French and coworkers are to be congratulated for helping to find newer, safer, and more acceptable ways of bringing newer AEDs to monotherapy approval. However, there are a number of practical and logistical difficulties in this new conversion-to-monotherapy trial design. There are now more than 15 AEDs available which may be prescribed for focal epilepsy syndromes. This makes enrolment in clinical trials of new AEDs increasingly challenging, even in patients with recognized drug-refractory partial epilepsy, as treating physicians might be somewhat reluctant to expose their patients to an unfamiliar agent when other AEDs are already available to prescribe. This concern will be particularly acute in a conversion-to-monotherapy trial design, which is likely to include patients with less severe epilepsy who are on one or at most two AEDs at time of enrolment and who have previously failed a smaller number of drugs. In addition, there are also concerns regarding the availability or not of the test AED—many trials now recruit patients from many different countries, some of which may have already granted approval of the new AED, and in some of which the drug may not be available. Therefore, in the former it will likely be more difficult to recruit patients into the trial, whereas in the latter, recruitment will be easier and might be seen as a way of getting newer drugs faster for individual patients. In this scenario, patient characteristics (and patient recruitment numbers) from countries with and without drug availability are likely to be very different.
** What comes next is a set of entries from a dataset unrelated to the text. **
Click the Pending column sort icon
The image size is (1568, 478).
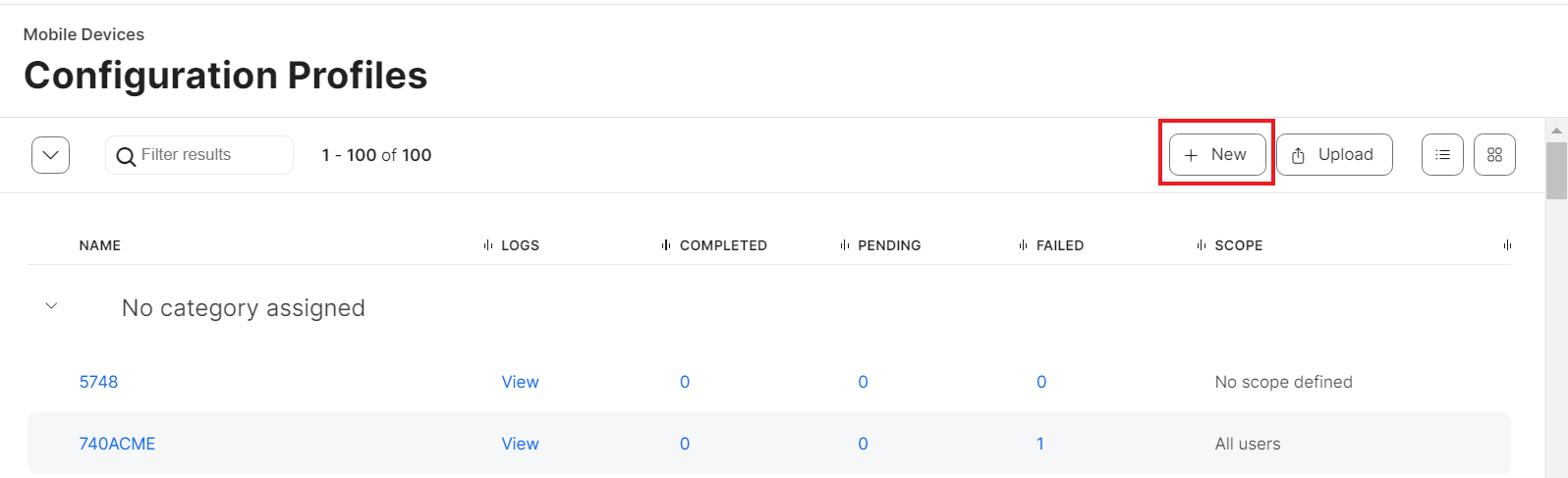click(845, 245)
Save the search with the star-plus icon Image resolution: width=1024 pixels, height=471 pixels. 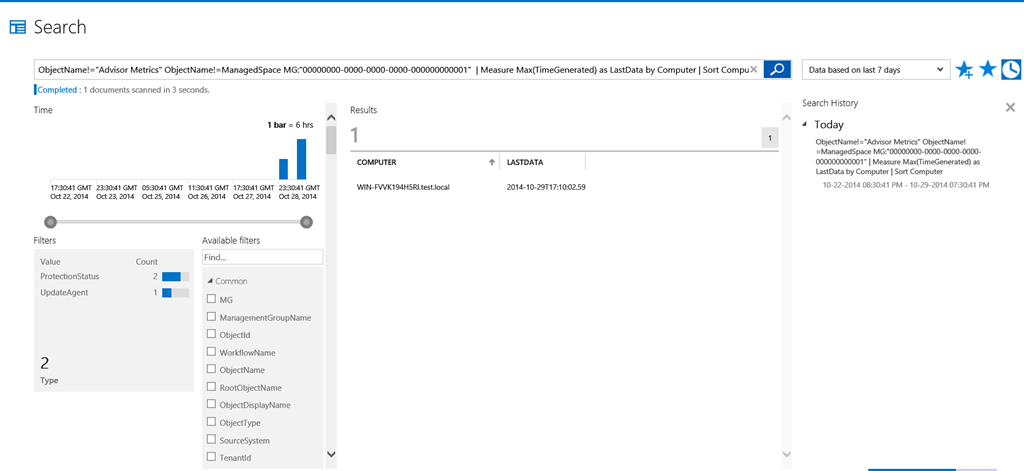pyautogui.click(x=964, y=69)
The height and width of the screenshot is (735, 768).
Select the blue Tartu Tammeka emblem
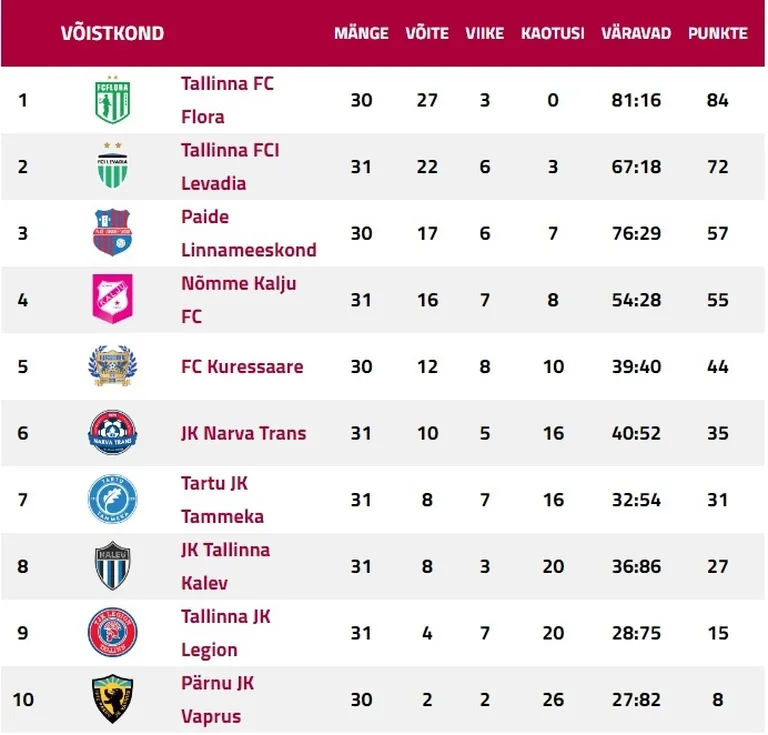(x=112, y=499)
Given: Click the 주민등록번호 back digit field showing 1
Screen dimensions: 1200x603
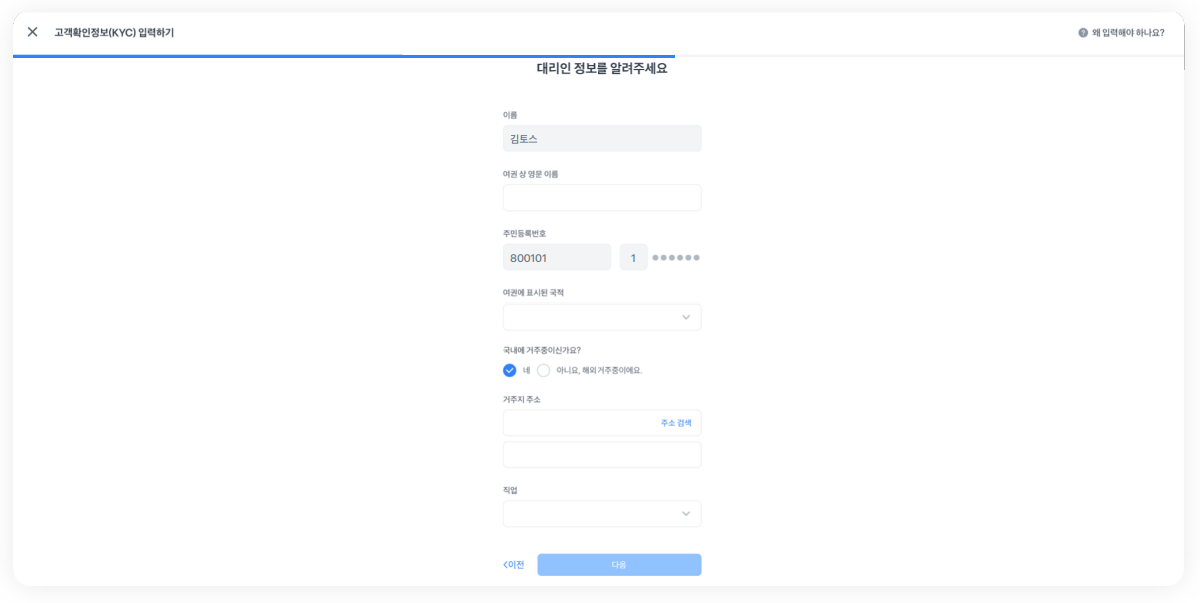Looking at the screenshot, I should pos(633,258).
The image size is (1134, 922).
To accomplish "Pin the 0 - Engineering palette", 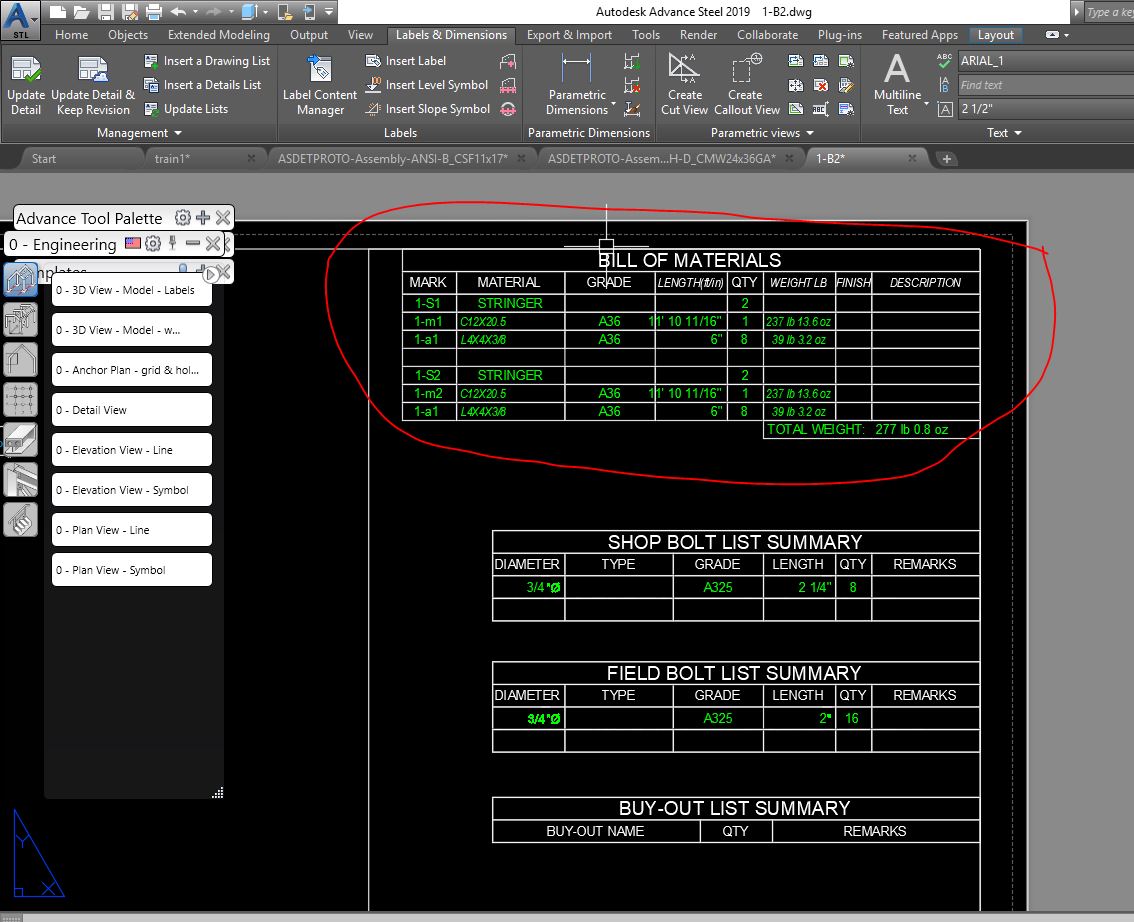I will [x=172, y=243].

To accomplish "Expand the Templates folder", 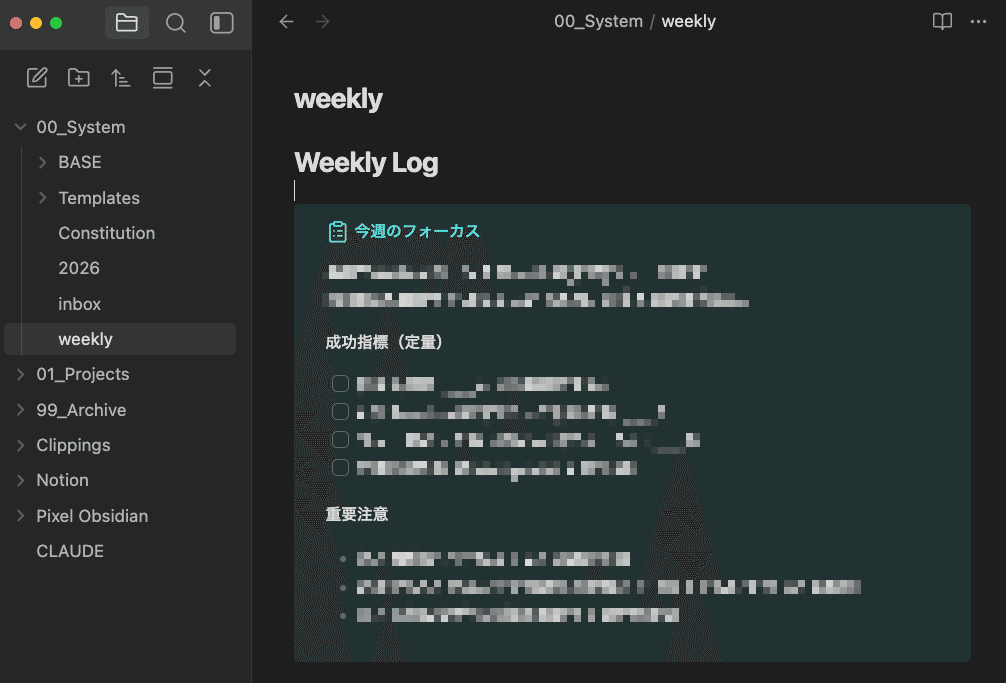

Any clinical trial methodology and indeed the industry of clinical trial medicine is itself not without its problems and critics. The rising cream process of drug maturation in the therapeutic use of AEDs utilizes the combined clinical wisdom, attained and honed over time, of many specialists treating different types of patients with epilepsy (each with their own unique genetic background and illness narrative), and shared by word of mouth, meeting presentations, and publications in the peer-reviewed literature. This accumulated knowledge about each drug likely has much more influence over appropriate prescribing patterns than does regulatory-driven monotherapy trials, no matter how well-intentioned.